**PASSAGE FOR REVIEW**
◇ ◇ ◇ ◇ ◇

FIG. 9 depicts an exploded, perspective view of the splice box 110 in combination with a protective plug cover 902 (i.e., drop connectors 112B, 112D, and 112E) and a drop connector socket 602 in combination with a socket cover 904 in accordance with one or more embodiments of the present invention. The plug cover 902 (or “cap”) is of a size and shape to mate with the splice box connector 302 and provide an environmental seal for the plug 303. The plug cover 902 is coupled to the splice box connector 302 in the same manner that the drop connector 112 is coupled to the splice box connector 302. The plug cover 902 is utilized within the wiring system 106 to protect the plug pins 506 of any splice box 110 not being used and/or not coupled to a drop connector 112. The extraction tool 702 may be used to disengage the plug latches 304 from the plug cover 902 to remove the plug cover 902 from the splice box 110.

Analogous to the plug cover 902, the socket cover 904 is of a size and shape to mate with the drop connector 112 and provide an environmental seal for the socket 602. The socket cover 904 protects the socket plug pin receptacles 612 of a drop connector 112 when the socket 602 is not coupled to a splice box connector 302. In some embodiments, the socket cover 904 may “snap fit” tightly to the socket 602 and not require the use of a tool to remove the socket cover 904 from the drop connector 112. Alternatively, the socket cover 904 may comprise latches analogous to the plus latches 304 for coupling to the socket latches 604; in such embodiments, a tool such as the extraction tool 702 may be used to remove the socket cover 904 from the socket 602.

◇ ◇ ◇ ◇ ◇

**COLLECTED MATERIAL**

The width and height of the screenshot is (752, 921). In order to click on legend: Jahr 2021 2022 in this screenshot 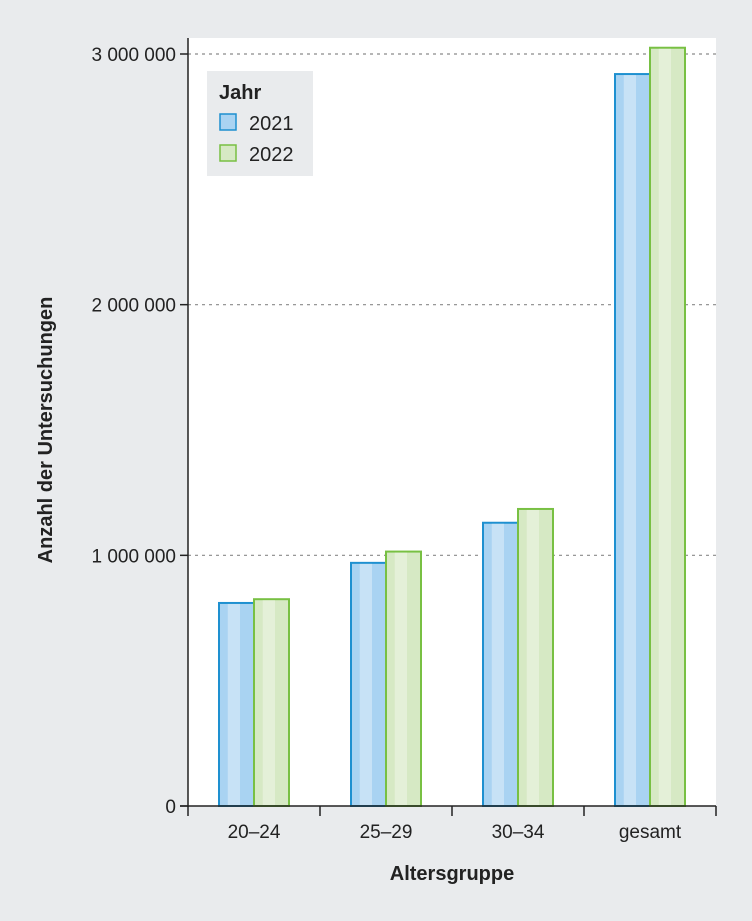, I will do `click(260, 124)`.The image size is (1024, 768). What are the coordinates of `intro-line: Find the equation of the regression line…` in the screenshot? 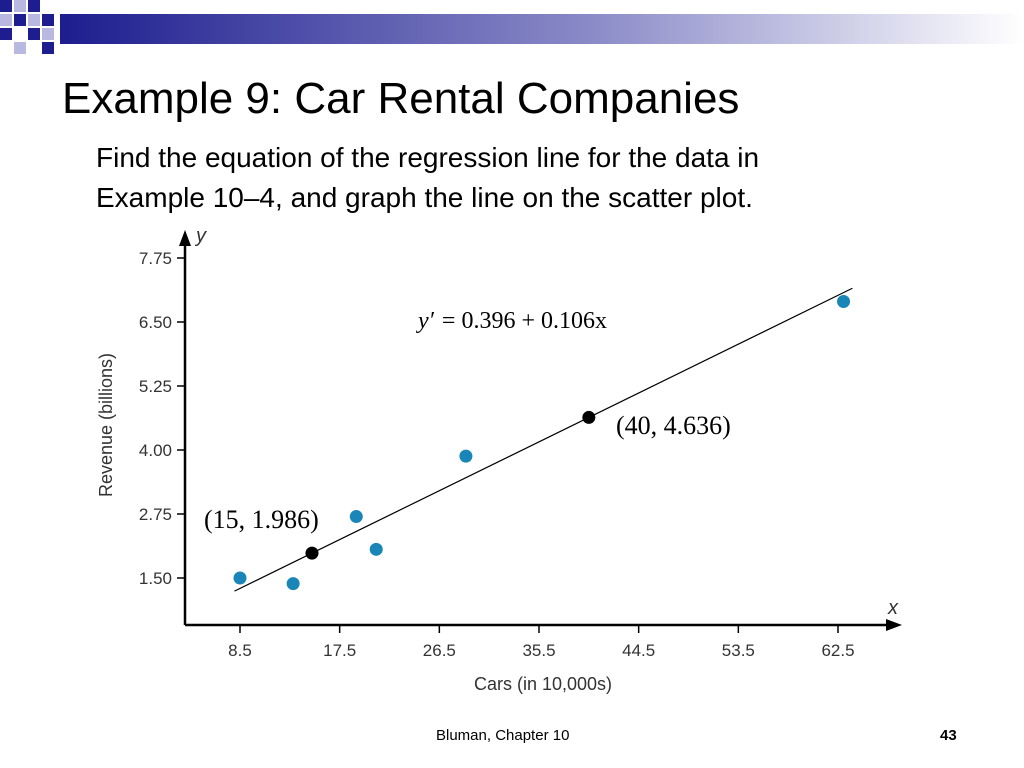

◇ ◇ ◇ ◇ ◇

**TASKS**
- a) In the splice box cover passage, what does the socket cover protect when the socket is not coupled to a splice box connector?
- b) Write out the splice box cover passage from "Analogous to the plug" to "from the socket 602.".
- c) Continue the splice box cover passage from where it stops.
The lines have no connection to the splice box cover passage.

**ANSWERS BY TASK**
- a) It protects the socket plug pin receptacles 612 of a drop connector 112.

- b)
Analogous to the plug cover 902, the socket cover 904 is of a size and shape to mate with the drop connector 112 and provide an environmental seal for the socket 602. The socket cover 904 protects the socket plug pin receptacles 612 of a drop connector 112 when the socket 602 is not coupled to a splice box connector 302. In some embodiments, the socket cover 904 may “snap fit” tightly to the socket 602 and not require the use of a tool to remove the socket cover 904 from the drop connector 112. Alternatively, the socket cover 904 may comprise latches analogous to the plus latches 304 for coupling to the socket latches 604; in such embodiments, a tool such as the extraction tool 702 may be used to remove the socket cover 904 from the socket 602.

- c)
In some embodiments, the plug cover 902 and the socket cover 904 may be fabricated of injection-molded plastic.

FIG. 10 depicts a termination block 108 used to terminate the distal end of the trunk cable 118 within the wiring system 106 in accordance with one or more embodiments of the present invention. The termination block 108 is formed by stripping the cable insulator away from the individual wire insulators along an end portion of the cable 118. A cap 1002 having a plurality of apertures 1004-1, 1004-2, 1004-3, 1004-4, and 1004-5 (collectively referred to as apertures 1004) extending partway into the cap 1002 is attached to the end of the cable 118. The apertures 1004 have a pitch equal to the pitch of the wires 312 within the cable 118. Each wire 312 is inserted into an aperture 1004. The cap 1002 is then coupled to the cable 118 using shrink tube, wire tie, and/or other means of attaching the cap 1002 to the cable 118 using an environmentally protective coupling 1006. In one embodiment, to further improve the environmental protection (protect the cable end from moisture ingress) the wires 312 and/or the cap 1002 may be coated with grease.

In some embodiments, the cap 1002 may have five apertures 1004; in other embodiments, the cap 1002 may have four apertures 1004. The number of apertures 1004 may exceed the number of wires 312 and one or more apertures 1004 may thus remain empty when the cap 1002 is couples to the cable 118.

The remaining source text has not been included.